PASSAGE PROVIDED:
►
1. Anduril
Over the last year, Anduril has struck a series of deals that demonstrate the company's growth from a disruptive defense industry startup to one of the leaders in a critical sector.
In April 2024, Anduril was one of two companies selected by the U.S. Air Force to build and test drone prototypes for the service's Collaborative Combat Aircraft program, the first in a new generation of uncrewed fighter aircraft, and a contract in which it beat out traditional defense stalwarts Boeing, Lockheed Martin and Northrop Grumman.
And as defense moves into the AI era, Anduril has also been working more closely with the tech sector to create the military of the future. In December, Anduril partnered with fellow Disruptor 50 company OpenAI on deployment of an advanced AI system for U.S. counter-unmanned aircraft systems to be used in "national security missions."
In February, Anduril took over Microsoft's multibillion-dollar Integrated Visual Augmentation System wearables program with the U.S. Army, a contract that was valued at nearly $22 billion. Then in May, Anduril teamed up with Meta to develop the VR and AR headsets for use by the U.S. Army as part of that program.
◄
RAW DATA:
►
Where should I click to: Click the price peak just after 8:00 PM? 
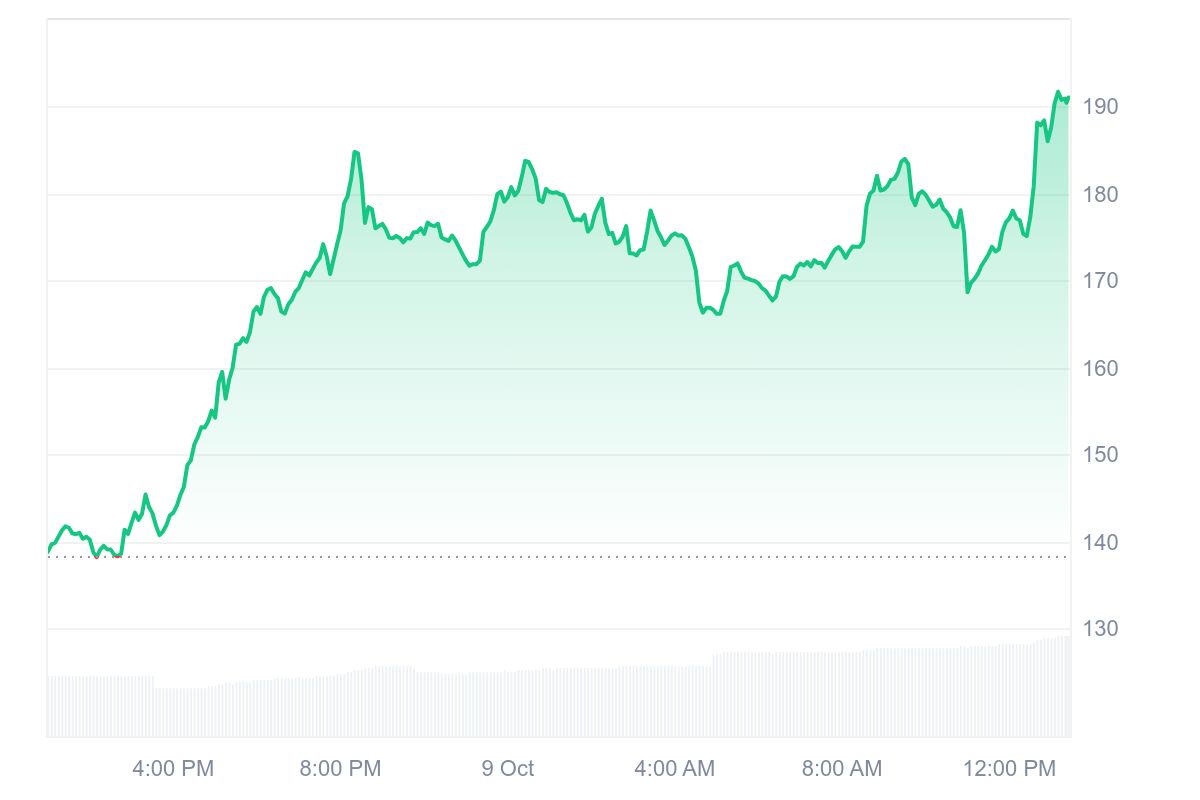[355, 152]
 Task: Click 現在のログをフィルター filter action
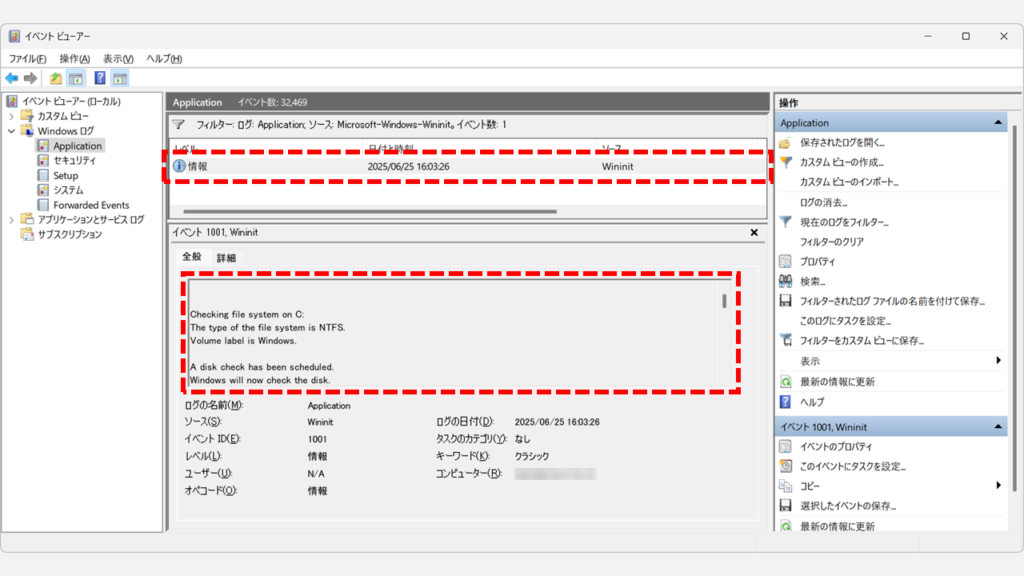click(844, 222)
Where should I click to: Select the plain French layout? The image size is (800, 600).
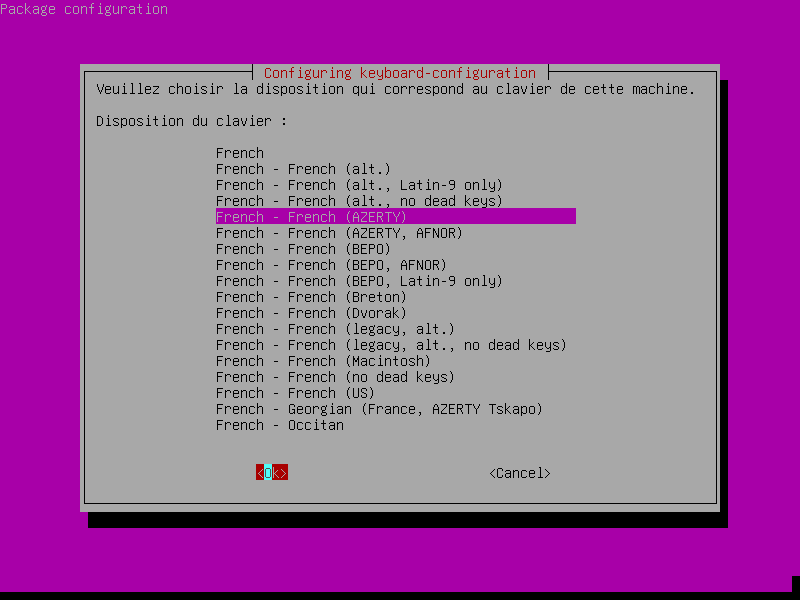click(x=240, y=153)
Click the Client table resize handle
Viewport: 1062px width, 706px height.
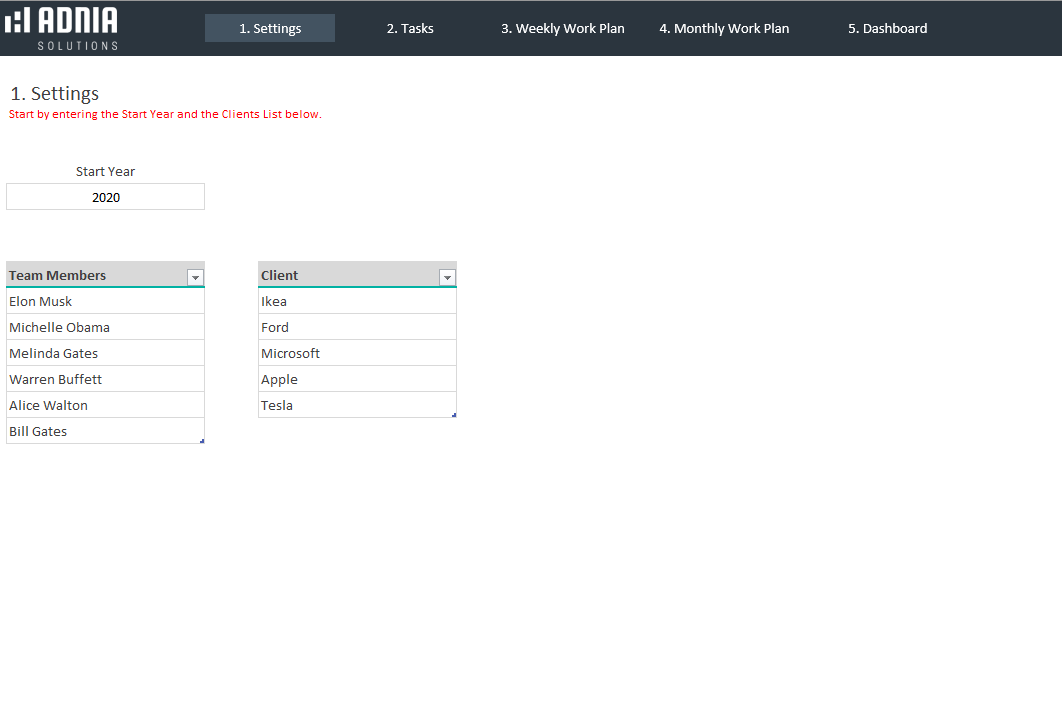pyautogui.click(x=454, y=415)

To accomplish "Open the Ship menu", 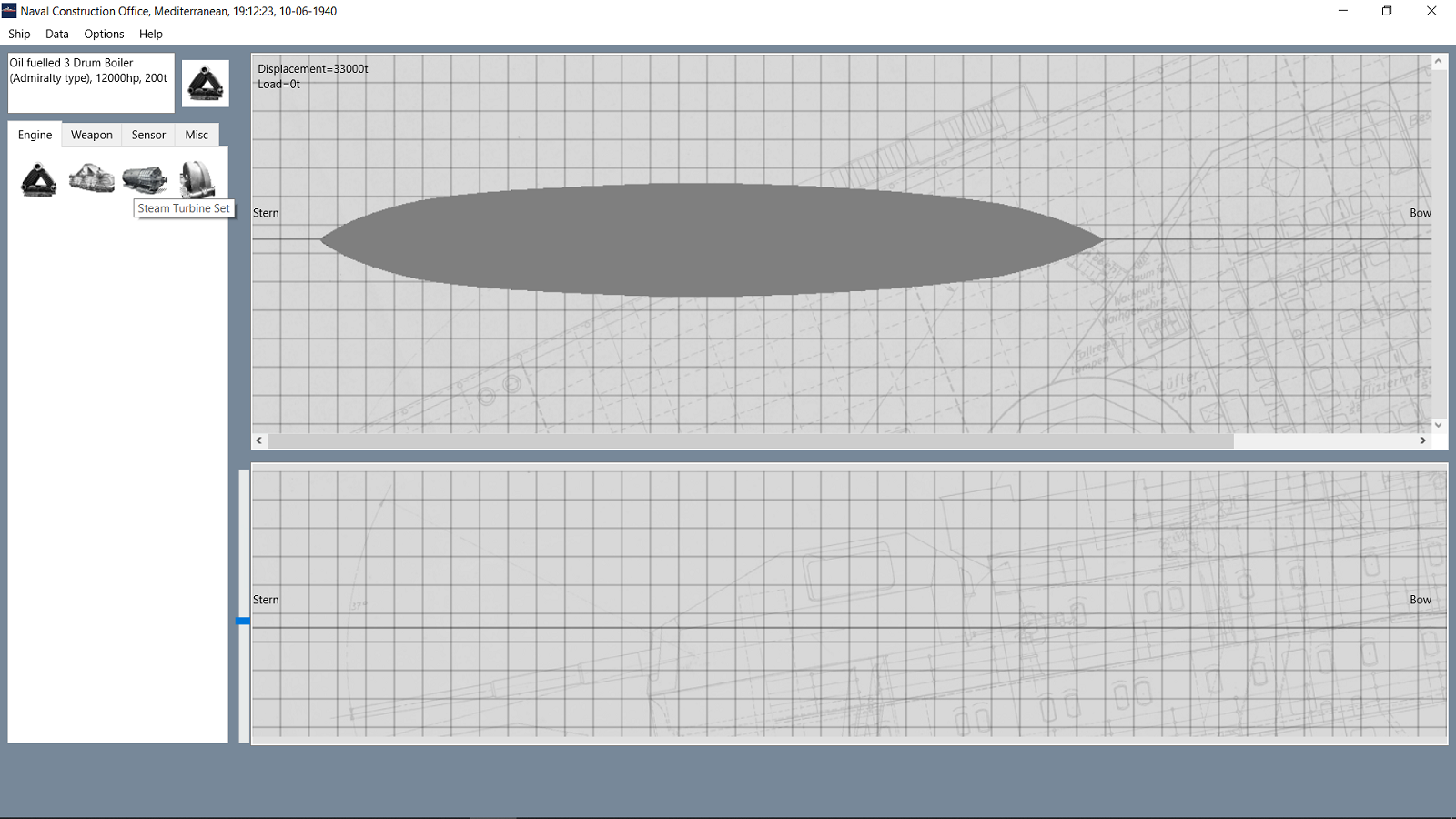I will [19, 34].
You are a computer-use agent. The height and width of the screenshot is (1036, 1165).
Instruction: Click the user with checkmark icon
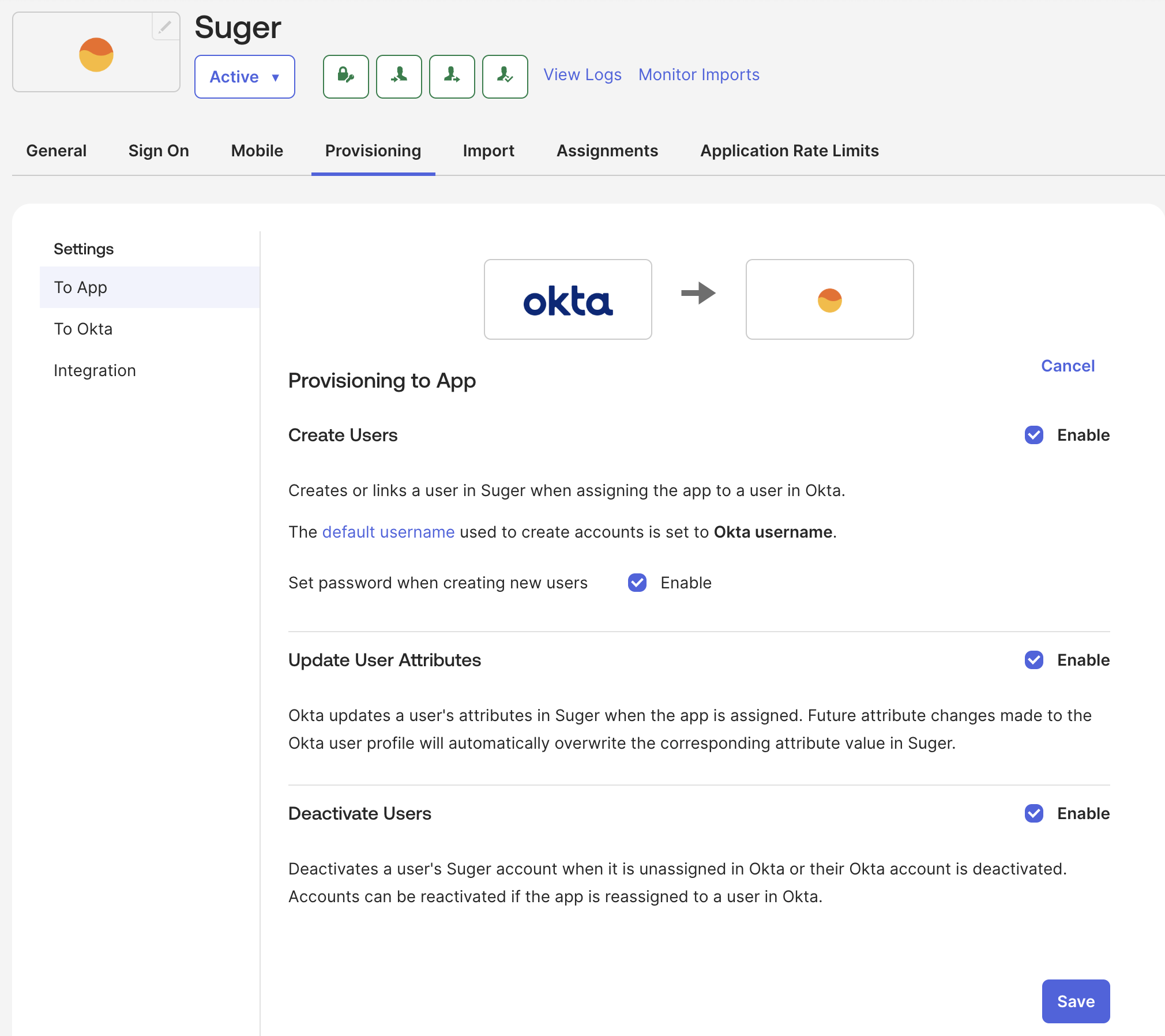click(x=505, y=76)
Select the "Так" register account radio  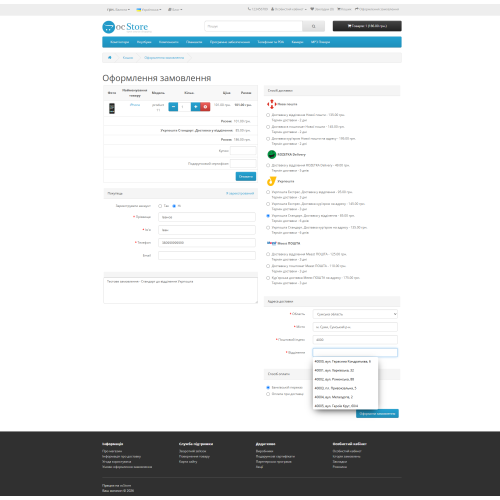click(x=160, y=206)
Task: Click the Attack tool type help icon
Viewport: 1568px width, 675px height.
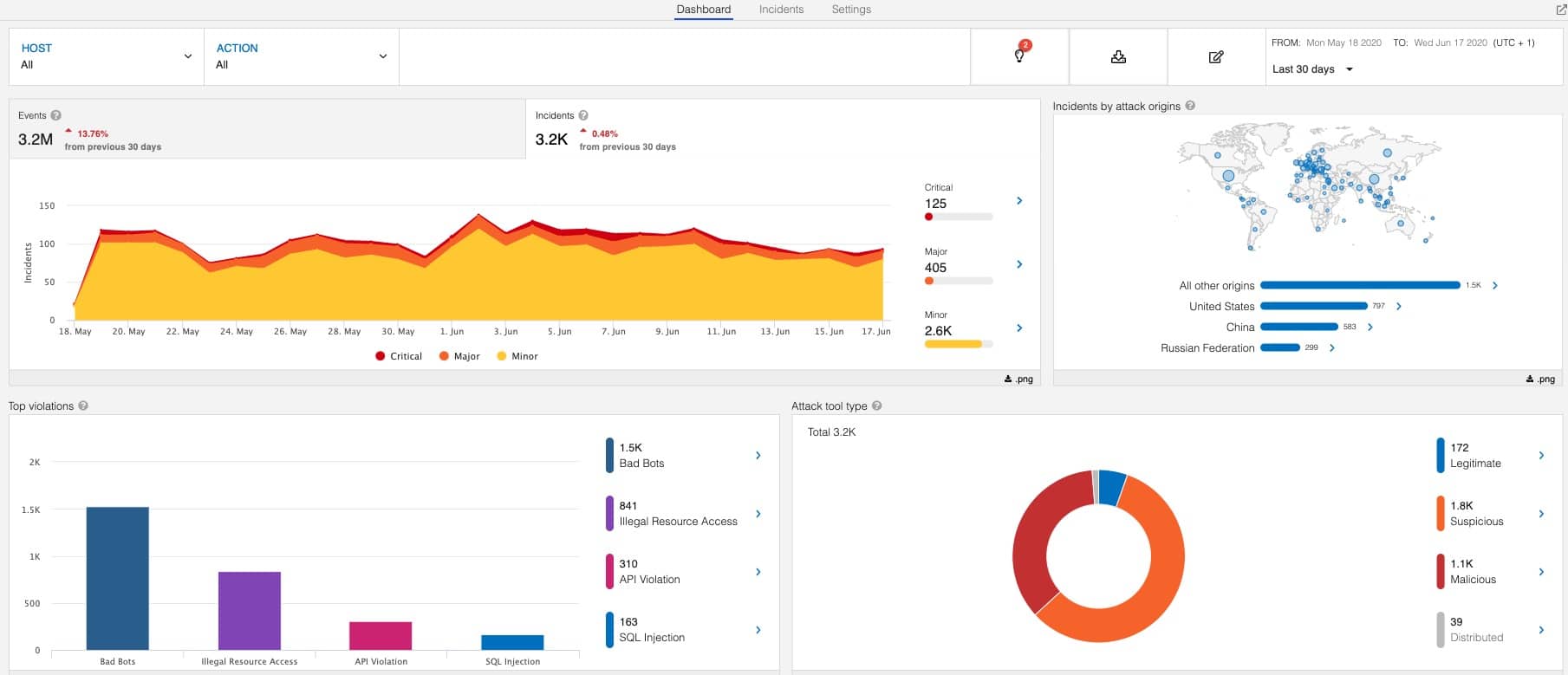Action: (876, 406)
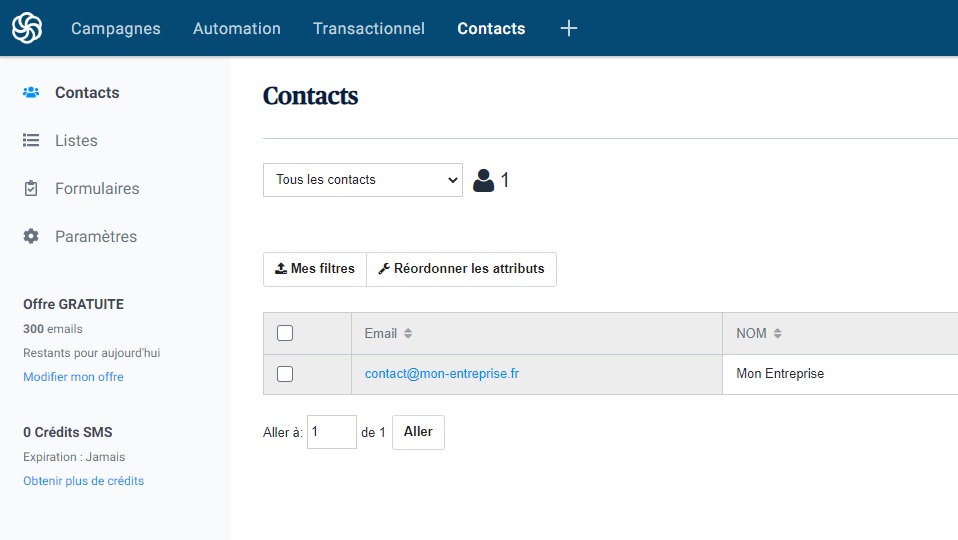Click the "Aller à" page number field
Viewport: 958px width, 540px height.
point(331,432)
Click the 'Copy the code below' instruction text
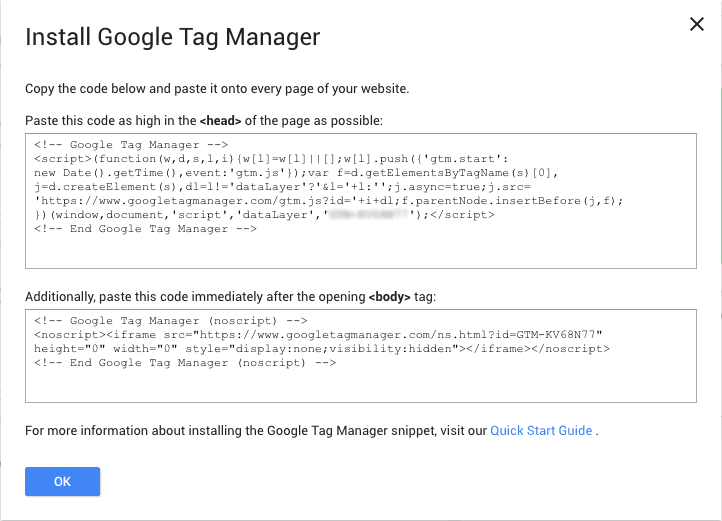722x521 pixels. click(x=217, y=89)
◄
REQUIRED WORK: Continue the text about Anduril's defense deals from where it stops.

EXPECTED ANSWER:
"Anduril has a lot of traction," founder Palmer Luckey said in a CNBC interview in February.
That traction has led to a rapid rise in the company's valuation. Last August, Anduril closed a Series F round, valuing the company at $14 billion and securing $1.5 billion in funding to build a more than five-million-square-foot factory, in addition to other investments in production across multiple states and in Australia. An announcement last week of a $2.5 billion Series G more than doubled that valuation to $30.5 billion, making it one of the most highly valued private tech companies in the U.S.
It's hard to separate any one accomplishment from the rest for Anduril, but perhaps it's the company's push into the military headsets that signals the next era of disruption for the company but also takes things back full circle for Luckey, who sold his headset startup Oculus VR to Facebook for $2 billion in 2014, and was unceremoniously fired just a few years later.
"Anduril builds a lot of different systems across a lot of different domains — so air, land, sea, subsea, space, cyberspace, and eventually subterranean," Luckey said in the February CNBC interview. "[Integrated visual augmentation systems] and systems like it are going to be the portal through which the warfighter commands and controls all of these different autonomous weapons and autonomous sensors."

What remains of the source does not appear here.